Set of tasks ->
[1] Duplicate the passage of the D.B. Cooper article starting at "Here's an article" and ending at "in November 1971.".
[2] Condense the paragraph of the D.B. Cooper article that opens with "D.B.Cooper", the infamous airplane hijacker into a short bulleted list that keeps its main facts.
# Document extract start
It's the story that never dies:
"D.B.Cooper", the infamous airplane hijacker disappeared without a trace on November 24, 1971 taking along $200,000 in ransom money. Several notes traceable to that payment have since entered numismatic circles.
Here's an article forwarded by Arthur Shippee from a Seattle-area television outlet (since picked up by the Associated Press) discussing potential new evidence in the F.B.I.'s closed case.
A band of amateur scientists selected by the Seattle FBI to look for clues in the world’s most infamous skyjacking may have found new evidence in the 45-year-old case.
They’re asking for the public’s help because of new, potential leads that could link DB Cooper to the Puget Sound aerospace industry in the early 1970s.
The scientific team has been analyzing particles removed from the clip-on tie left behind by Cooper after he hijacked a Northwest Orient passenger jet in November 1971.
# Document extract end
# Record extracts start
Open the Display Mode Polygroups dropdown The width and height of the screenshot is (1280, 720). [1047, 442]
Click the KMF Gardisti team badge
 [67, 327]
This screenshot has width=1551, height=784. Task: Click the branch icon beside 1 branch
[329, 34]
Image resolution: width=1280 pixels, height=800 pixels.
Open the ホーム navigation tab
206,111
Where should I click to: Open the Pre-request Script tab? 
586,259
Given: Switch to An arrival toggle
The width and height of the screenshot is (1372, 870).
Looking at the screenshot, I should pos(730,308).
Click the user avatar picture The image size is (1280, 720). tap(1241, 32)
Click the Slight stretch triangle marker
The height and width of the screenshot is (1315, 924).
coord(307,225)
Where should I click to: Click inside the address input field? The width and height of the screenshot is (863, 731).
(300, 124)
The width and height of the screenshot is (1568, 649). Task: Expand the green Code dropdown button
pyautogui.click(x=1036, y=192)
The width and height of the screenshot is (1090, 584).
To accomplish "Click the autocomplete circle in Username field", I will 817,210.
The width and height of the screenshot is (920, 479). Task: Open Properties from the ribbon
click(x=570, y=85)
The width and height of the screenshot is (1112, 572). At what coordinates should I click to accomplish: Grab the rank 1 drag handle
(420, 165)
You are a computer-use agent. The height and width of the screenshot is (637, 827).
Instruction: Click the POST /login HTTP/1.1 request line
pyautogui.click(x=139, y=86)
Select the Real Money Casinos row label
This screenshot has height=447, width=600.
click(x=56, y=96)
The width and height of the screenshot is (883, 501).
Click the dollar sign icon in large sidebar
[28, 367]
# Record extracts end
Answer set ->
[1]
Here's an article forwarded by Arthur Shippee from a Seattle-area television outlet (since picked up by the Associated Press) discussing potential new evidence in the F.B.I.'s closed case.
A band of amateur scientists selected by the Seattle FBI to look for clues in the world’s most infamous skyjacking may have found new evidence in the 45-year-old case.
They’re asking for the public’s help because of new, potential leads that could link DB Cooper to the Puget Sound aerospace industry in the early 1970s.
The scientific team has been analyzing particles removed from the clip-on tie left behind by Cooper after he hijacked a Northwest Orient passenger jet in November 1971.

[2]
- "D.B.Cooper," the infamous airplane hijacker, disappeared without a trace on November 24, 1971.
- He took $200,000 in ransom money with him.
- Several notes traceable to that payment have since entered numismatic circles.